More Probative Than Other Evidence. The statement must be more probative than any other evidence that the proponent can procure through reasonable efforts. N.C. R. Evid. 803(24); 804(b)(5). This requirement involves a dual inquiry:

(1)  Were the proponent’s efforts to procure more probative evidence diligent?

(2)  Is the statement more probative on the point than other evidence that the proponent could reasonably procure?

Smith, 315 N.C. at 95; Fowler, 353 N.C. at 613 (quotations omitted).

The first inquiry asks whether the proponent made reasonable efforts to secure the declarant at trial. See, e.g., Fowler, 353 N.C. at 613-14 (requirement satisfied where the State acted diligently in trying to produce the declarant, then living in India, to testify at trial). The second involves an examination of other available evidence. For example, when a live witness can testify to the facts in question, that witness’s testimony typically will be more probative than similar hearsay statements. State v. Williams, 355 N.C. 501, 536 (2002). The second requirement is easily satisfied when the declarant is the only person with the relevant information. See, e.g., Fowler, 353 N.C. at 613.

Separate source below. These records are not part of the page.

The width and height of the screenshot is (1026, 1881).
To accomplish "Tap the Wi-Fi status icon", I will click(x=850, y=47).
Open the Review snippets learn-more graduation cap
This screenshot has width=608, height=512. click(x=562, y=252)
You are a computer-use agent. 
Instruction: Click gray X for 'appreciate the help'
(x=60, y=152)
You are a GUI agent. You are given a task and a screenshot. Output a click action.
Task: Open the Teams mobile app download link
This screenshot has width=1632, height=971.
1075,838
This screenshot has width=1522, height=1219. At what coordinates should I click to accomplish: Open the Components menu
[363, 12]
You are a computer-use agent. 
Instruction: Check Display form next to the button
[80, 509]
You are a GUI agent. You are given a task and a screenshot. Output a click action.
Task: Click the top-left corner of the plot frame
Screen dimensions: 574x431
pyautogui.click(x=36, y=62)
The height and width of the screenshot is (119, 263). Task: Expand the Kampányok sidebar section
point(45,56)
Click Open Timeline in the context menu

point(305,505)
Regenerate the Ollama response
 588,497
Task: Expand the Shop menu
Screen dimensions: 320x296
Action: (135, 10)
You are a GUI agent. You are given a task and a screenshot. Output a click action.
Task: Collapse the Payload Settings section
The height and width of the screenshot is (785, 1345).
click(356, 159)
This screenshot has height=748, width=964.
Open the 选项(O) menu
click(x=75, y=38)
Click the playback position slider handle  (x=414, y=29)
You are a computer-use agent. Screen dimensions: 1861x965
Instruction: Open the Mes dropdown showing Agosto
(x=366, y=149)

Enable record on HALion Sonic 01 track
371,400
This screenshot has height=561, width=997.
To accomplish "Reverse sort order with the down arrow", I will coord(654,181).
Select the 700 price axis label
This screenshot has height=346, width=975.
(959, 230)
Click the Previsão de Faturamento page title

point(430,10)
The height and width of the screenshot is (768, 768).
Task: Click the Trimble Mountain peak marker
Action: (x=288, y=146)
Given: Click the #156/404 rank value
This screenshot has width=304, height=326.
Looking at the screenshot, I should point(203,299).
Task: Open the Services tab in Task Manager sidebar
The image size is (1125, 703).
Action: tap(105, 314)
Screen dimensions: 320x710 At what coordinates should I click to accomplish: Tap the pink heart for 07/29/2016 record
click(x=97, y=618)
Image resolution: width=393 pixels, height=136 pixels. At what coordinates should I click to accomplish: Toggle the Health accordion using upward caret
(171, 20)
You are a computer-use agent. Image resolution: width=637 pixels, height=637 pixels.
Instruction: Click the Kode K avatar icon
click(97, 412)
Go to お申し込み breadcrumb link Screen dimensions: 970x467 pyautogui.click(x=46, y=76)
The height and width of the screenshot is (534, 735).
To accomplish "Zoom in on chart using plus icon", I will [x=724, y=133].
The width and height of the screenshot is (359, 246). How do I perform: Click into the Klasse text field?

Interests of Justice. The final step in the inquiry requires the trial court to determine whether the interests of justice will be best served by admission of the statement. This prong is fairly broadly construed, and is rarely dispositive. See, e.g., State v. Valentine, 357 N.C. 512, 520 (2003) (admission “served the ‘interests of justice’ by providing jurors with the necessary tools to ascertain the truth.”).